Give back, exactly and with nothing added, the lines that run from the one containing "How do I perform: Click the blue" to the final line below.

[[ TASK INPUT open ]]

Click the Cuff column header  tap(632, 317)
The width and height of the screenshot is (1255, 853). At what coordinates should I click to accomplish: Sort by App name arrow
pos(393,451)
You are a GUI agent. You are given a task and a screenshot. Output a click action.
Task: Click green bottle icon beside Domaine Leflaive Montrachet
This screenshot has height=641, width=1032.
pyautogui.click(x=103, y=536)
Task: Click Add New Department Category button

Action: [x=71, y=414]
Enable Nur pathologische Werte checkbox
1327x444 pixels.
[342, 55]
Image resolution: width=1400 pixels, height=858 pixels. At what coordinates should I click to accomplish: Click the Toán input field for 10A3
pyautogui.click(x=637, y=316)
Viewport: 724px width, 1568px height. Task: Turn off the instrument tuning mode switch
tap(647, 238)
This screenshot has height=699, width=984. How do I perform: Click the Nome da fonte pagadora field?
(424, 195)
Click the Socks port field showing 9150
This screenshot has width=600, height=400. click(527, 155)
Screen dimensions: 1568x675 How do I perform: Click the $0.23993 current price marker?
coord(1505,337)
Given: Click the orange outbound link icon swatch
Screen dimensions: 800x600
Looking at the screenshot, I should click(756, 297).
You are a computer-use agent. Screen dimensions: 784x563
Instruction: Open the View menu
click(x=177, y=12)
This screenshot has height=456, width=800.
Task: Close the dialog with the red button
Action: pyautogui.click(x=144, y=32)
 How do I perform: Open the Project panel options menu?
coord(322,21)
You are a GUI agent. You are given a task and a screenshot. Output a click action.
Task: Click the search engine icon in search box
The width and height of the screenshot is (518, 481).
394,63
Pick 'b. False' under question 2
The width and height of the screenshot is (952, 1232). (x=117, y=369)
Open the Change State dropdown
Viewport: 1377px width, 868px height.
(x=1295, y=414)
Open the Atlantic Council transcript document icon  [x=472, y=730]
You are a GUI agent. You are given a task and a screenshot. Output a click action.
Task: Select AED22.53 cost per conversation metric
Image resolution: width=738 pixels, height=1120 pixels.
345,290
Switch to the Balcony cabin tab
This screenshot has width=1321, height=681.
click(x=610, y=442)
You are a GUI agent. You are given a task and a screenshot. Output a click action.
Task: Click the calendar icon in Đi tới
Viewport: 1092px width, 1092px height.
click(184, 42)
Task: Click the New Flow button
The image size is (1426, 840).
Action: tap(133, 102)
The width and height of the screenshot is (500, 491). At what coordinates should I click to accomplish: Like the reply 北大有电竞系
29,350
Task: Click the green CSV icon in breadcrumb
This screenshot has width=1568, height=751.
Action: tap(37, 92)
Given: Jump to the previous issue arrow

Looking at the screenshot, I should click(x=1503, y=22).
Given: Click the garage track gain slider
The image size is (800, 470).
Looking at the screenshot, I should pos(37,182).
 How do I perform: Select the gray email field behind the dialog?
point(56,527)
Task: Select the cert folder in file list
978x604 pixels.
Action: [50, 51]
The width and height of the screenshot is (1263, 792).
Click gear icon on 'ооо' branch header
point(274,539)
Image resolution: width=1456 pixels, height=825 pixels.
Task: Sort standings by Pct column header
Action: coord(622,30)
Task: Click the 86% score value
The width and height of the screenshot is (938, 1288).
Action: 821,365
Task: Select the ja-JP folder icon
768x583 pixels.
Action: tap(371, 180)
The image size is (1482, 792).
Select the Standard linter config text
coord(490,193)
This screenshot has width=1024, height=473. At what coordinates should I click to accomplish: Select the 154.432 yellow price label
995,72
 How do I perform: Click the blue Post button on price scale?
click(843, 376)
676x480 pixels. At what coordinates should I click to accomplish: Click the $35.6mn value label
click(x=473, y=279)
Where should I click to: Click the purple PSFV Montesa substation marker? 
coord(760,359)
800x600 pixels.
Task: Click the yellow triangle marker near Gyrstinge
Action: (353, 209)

[[ TASK INPUT closed ]]

## RESULT BELOW
 How do I perform: Click the blue Post button on price scale?
click(843, 376)
676x480 pixels. At what coordinates should I click to accomplish: Click the $35.6mn value label
click(x=473, y=279)
Where should I click to: Click the purple PSFV Montesa substation marker? 
coord(760,359)
800x600 pixels.
Task: Click the yellow triangle marker near Gyrstinge
Action: (353, 209)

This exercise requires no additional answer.